Does anyone have any ideas what may be the root cause of this?

ServiceFailureException: Server error: IllegalStateException: Unable to resolve sibling entities to validate location - could not resolvenull
at org.apache.iceberg.rest.ErrorHandlers$TableErrorHandler.accept(ErrorHandlers.java:118)
at org.apache.iceberg.rest.ErrorHandlers$TableErrorHandler.accept(ErrorHandlers.java:102)
at org.apache.iceberg.rest.HTTPClient.throwFailure(HTTPClient.java:211)
at org.apache.iceberg.rest.HTTPClient.execute(HTTPClient.java:323)
at org.apache.iceberg.rest.HTTPClient.execute(HTTPClient.java:262)
at org.apache.iceberg.rest.HTTPClient.post(HTTPClient.java:368)
at org.apache.iceberg.rest.RESTClient.post(RESTClient.java:112)

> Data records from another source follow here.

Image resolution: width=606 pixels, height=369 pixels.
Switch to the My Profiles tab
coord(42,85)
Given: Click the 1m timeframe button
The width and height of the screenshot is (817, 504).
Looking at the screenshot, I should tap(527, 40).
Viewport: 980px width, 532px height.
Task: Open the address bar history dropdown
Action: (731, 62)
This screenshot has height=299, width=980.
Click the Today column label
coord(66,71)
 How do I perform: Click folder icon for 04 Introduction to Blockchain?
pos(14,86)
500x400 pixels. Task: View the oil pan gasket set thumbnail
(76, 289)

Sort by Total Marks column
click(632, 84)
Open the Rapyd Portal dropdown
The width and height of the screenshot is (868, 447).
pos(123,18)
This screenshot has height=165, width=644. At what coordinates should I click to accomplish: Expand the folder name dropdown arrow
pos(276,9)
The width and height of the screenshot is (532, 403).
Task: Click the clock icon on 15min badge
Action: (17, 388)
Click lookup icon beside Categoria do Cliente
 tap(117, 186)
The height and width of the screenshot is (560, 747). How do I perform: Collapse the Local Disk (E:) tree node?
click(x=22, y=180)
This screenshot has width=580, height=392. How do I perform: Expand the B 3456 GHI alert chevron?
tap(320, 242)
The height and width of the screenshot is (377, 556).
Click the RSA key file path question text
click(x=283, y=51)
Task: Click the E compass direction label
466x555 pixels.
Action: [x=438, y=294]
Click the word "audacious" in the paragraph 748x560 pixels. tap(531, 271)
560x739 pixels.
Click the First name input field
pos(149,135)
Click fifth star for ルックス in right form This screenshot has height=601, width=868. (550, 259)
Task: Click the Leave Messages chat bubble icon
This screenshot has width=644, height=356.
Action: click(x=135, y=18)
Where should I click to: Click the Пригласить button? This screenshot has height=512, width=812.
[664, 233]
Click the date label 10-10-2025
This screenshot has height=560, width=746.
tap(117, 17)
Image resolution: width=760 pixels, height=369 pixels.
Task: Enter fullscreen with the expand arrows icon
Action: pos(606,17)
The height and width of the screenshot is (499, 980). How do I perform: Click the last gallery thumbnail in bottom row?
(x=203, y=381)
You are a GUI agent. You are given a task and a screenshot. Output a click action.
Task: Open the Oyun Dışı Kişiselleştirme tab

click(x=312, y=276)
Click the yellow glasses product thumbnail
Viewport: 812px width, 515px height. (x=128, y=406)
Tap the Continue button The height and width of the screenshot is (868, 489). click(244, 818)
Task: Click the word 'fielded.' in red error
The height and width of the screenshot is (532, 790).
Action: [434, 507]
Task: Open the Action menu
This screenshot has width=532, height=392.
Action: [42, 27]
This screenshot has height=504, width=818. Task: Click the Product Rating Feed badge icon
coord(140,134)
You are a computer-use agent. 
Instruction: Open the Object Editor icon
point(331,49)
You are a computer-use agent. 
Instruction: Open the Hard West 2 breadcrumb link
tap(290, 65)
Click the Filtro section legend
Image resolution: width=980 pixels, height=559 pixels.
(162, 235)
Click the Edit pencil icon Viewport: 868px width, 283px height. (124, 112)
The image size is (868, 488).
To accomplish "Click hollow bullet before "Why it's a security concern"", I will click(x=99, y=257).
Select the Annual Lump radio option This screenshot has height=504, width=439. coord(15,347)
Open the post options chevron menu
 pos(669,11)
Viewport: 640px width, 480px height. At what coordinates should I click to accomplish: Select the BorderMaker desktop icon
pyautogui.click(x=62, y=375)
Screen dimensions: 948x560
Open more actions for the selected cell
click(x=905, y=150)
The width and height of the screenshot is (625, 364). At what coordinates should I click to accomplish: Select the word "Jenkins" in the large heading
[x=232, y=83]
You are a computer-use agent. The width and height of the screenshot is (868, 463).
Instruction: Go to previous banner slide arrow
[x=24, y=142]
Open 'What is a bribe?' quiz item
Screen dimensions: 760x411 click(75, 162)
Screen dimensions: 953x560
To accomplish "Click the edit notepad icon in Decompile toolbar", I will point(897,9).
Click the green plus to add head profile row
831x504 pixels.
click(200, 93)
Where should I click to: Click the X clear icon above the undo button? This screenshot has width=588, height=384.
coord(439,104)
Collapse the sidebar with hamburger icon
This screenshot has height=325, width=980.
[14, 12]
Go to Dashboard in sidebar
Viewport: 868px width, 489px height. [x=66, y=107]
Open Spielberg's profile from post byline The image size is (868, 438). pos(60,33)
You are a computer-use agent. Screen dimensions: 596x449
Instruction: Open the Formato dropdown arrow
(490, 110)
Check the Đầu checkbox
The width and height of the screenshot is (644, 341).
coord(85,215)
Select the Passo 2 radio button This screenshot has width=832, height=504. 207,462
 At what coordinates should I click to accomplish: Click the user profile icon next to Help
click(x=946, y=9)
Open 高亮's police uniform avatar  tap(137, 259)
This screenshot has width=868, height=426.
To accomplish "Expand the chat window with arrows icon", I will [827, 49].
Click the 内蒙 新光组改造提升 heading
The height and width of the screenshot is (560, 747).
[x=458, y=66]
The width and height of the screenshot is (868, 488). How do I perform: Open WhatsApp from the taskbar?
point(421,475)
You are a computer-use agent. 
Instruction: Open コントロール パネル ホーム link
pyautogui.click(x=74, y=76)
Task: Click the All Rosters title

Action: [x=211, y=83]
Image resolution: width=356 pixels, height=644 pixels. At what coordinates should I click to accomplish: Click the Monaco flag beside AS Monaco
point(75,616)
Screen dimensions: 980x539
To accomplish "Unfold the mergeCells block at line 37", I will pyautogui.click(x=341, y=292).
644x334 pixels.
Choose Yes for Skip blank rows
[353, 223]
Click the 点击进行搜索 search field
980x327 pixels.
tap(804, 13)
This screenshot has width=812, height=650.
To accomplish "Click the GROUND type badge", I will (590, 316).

at org.apache.iceberg.rest.RESTSessionCatalog$Builder.create(RESTSessionCatalog.java:737)
at org.apache.iceberg.CachingCatalog$CachingTableBuilder.lambda$create$0(CachingCatalog.java:262)
at org.apache.iceberg.shaded.com.github.benmanes.caffeine.cache.BoundedLocalCache.lambda$doComputeIfAbsent$14(BoundedLocalCache.java:2406)
at java.util.concurrent.ConcurrentHashMap.compute(ConcurrentHashMap.java:1853)
at org.apache.iceberg.shaded.com.github.benmanes.caffeine.cache.BoundedLocalCache.doComputeIfAbsent(BoundedLocalCache.java:2404)
at org.apache.iceberg.shaded.com.github.benmanes.caffeine.cache.BoundedLocalCache.computeIfAbsent(BoundedLocalCache.java:2387)
at org.apache.iceberg.shaded.com.github.benmanes.caffeine.cache.LocalCache.computeIfAbsent(LocalCache.java:108)
at org.apache.iceberg.shaded.com.github.benmanes.caffeine.cache.LocalManualCache.get(LocalManualCache.java:62)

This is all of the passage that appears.